**Document extract**
To explain easily for math dropouts like me, just find how much $y$ values spit out from the final Output Layer differ one by one from labeled $\hat{y}$ , then average those values.

Ultimately, training ANN can be seen as approximating this error $E$ value obtained like this to 0. Just backpropagate the $E$ value that came out here.

Since calculating this by hand every time is also annoying, let’s just make one function.

function MSE(targets, values) {
  if (values instanceof Array === false) {
    return false;
  }

  let result = 0;
  targets.forEach((target, i) => {
    result += 0.5 * (target - values[i]) ** 2;
  });

  return result;
}

MSE([0.2, 0.7], [0.57, 0.61]); // 0.072

Now let’s proceed with Backpropagation using error $E$ value found here.

Backpropagation

Looking again at values found through Forward Propagation as a diagram is as follows:

Among these, I want to update the $w^1_{10}$ value currently assigned as 0.4. To do that, I must find how much $w^1_{10}$ affected total error $E$ - that is, contribution. Here the Chain Rule explained above is used.

Unfolding $w^1_{10}$ ’s contribution to $E$ as an expression is as follows:

\begin{aligned} \frac{\partial E}{\partial w^1_{10}} = \frac{\partial E}{\partial a_{20}} \frac{\partial a_{20}}{\partial z_{20}} \frac{\partial z_{20}}{\partial w^1_{10}} \\ \end{aligned}

Let’s first unfold $\frac{\partial E}{\partial a_{20}}$ in order. Originally $E$ we found was the expression below:

E = \frac{1}{2}((t_1 - a_{20})^2 + (t_2 -a_{21})^2)

Here, since $a_{20} = y_1, a_{21} = y_2$ , I substituted them. But since $\frac{\partial E}{\partial a_{20}}$ is a partial differential expression, just think of $a_{21}$ unrelated to values we’re finding now as 0 and solve.

\begin{aligned} \frac{\partial E}{\partial a_{20}} = (t_1 - a_{20}) * -1 + 0 = (0.2 - 0.57) \times -1 = 0.37 \\ \end{aligned}

What this calculation result means is that $a_{20}$ , that is $y_1$ , contributed 0.37 to total error $E$ . Let’s continue calculating like this.

\begin{aligned} \frac{\partial a_{20}}{\partial z_{20}} = a_{20} \times (1 - a_{20}) = 0.57 \times (1 - 0.57) = 0.25 \\ \end{aligned}

\begin{aligned} \frac{\partial z_{20}}{\partial w^1_{10}} = a_{10} + 0 = 0.54 \\ \end{aligned}

\begin{aligned} \frac{\partial E}{\partial w^1_{10}} = 0.37 \times 0.25 \times 0.54 = 0.049 \\ \end{aligned}

Ultimately we calculated that the value $w^1_{10}$ contributed to $E$ is 0.049. Now putting this value in the learning expression, we can update the $w^1_{10}$ value.

**Aim**
Continue the backpropagation tutorial from its last sentence.

**Stored data**
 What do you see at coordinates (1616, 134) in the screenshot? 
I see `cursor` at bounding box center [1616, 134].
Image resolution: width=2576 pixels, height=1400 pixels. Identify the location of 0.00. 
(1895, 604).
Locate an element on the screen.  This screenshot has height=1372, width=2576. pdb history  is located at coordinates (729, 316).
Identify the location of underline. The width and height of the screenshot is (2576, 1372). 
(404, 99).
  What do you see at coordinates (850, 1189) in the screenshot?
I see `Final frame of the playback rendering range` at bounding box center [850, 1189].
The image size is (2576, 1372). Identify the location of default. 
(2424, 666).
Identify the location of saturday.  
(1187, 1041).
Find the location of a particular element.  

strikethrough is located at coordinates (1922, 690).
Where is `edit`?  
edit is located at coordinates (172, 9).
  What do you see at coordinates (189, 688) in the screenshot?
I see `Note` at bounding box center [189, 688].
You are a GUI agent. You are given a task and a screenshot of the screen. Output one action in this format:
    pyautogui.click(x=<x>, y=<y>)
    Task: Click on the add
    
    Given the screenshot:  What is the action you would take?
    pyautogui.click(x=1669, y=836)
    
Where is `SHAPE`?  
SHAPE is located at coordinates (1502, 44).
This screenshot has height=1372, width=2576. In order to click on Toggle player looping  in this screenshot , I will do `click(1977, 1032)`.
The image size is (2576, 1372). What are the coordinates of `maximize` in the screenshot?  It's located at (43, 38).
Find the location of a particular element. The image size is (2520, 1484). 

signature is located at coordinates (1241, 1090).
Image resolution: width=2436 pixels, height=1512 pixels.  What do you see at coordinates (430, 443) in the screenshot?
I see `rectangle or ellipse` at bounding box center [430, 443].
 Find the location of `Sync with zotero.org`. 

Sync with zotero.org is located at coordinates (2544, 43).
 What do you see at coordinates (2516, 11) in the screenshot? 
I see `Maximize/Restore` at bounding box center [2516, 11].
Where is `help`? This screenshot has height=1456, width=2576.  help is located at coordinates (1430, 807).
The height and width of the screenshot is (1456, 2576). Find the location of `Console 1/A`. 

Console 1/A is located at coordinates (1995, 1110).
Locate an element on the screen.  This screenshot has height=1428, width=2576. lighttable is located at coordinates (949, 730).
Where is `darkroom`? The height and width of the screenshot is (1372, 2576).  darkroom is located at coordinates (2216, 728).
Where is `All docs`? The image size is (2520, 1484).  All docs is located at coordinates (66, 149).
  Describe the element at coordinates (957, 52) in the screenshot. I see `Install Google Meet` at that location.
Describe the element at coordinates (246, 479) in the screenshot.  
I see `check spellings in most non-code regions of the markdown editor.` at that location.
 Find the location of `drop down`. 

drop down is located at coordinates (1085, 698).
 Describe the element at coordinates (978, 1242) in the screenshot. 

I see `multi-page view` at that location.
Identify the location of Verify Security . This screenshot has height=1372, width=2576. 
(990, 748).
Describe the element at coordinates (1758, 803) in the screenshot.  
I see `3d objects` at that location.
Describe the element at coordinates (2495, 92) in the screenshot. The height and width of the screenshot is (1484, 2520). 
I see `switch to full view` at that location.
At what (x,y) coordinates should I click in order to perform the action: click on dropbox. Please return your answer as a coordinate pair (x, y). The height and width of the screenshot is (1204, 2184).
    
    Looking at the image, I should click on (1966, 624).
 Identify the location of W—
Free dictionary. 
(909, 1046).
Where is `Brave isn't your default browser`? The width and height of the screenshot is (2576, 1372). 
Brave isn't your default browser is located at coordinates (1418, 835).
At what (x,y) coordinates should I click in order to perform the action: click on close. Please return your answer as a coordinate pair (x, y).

**Expected answer**
At this time, a value called Learning Rate is needed that decides how much to skip values or how quickly to learn, etc. This is just a constant humans decide, and is usually set lower than 0.1, but I set it as 0.3.

\begin{aligned} w^{1+}_{10} = w^1_{10} - (L * \frac{\partial E}{\partial w^1_{10}}) = 0.4 - (0.3 \times 0.049) = 0.3853 \end{aligned}

Like this I obtained the new $w^1_{10}$ value 0.3853. Let’s continue updating other $w$ values like this. This time I’ll update the $w^0{10}$ value of Layer0, which is one layer deeper than Layer1.

As can be seen, $w^0_{10}$ affects more values than $w^1_{10}$ . The degree $w^0_{10}$ contributed to total error $E_t$ can be represented as follows:

\begin{aligned} \frac{\partial E_t}{\partial w^0_{10}} = (\frac{\partial E_1}{\partial a_{10}} + \frac{\partial E_2}{\partial a_{10}}) \frac{\partial a_{10}}{\partial z_{10}} \frac{\partial z_{10}}{\partial w^0_{10}} \end{aligned}

Then let’s first find $\frac{\partial E_1}{\partial a_{10}}$ .

\begin{aligned} \frac{\partial E_1}{\partial a_{10}} = \frac{\partial E_1}{\partial a_{20}} \frac{\partial a_{20}}{\partial z_{20}} \frac{\partial z_{20}}{\partial a_{10}}\\ \\ = -(t_1 - a_{20}) \times a_{20} \times (1 - a_{20}) \times w^1_{10} \\ \\ = -(0.2 - 0.57) \times 0.57 \times (1 - 0.57) \times 0.4 \\ \\ = 0.03627 \end{aligned}

Similarly, let’s also find $\frac{\partial E_2}{\partial a_{10}}$ .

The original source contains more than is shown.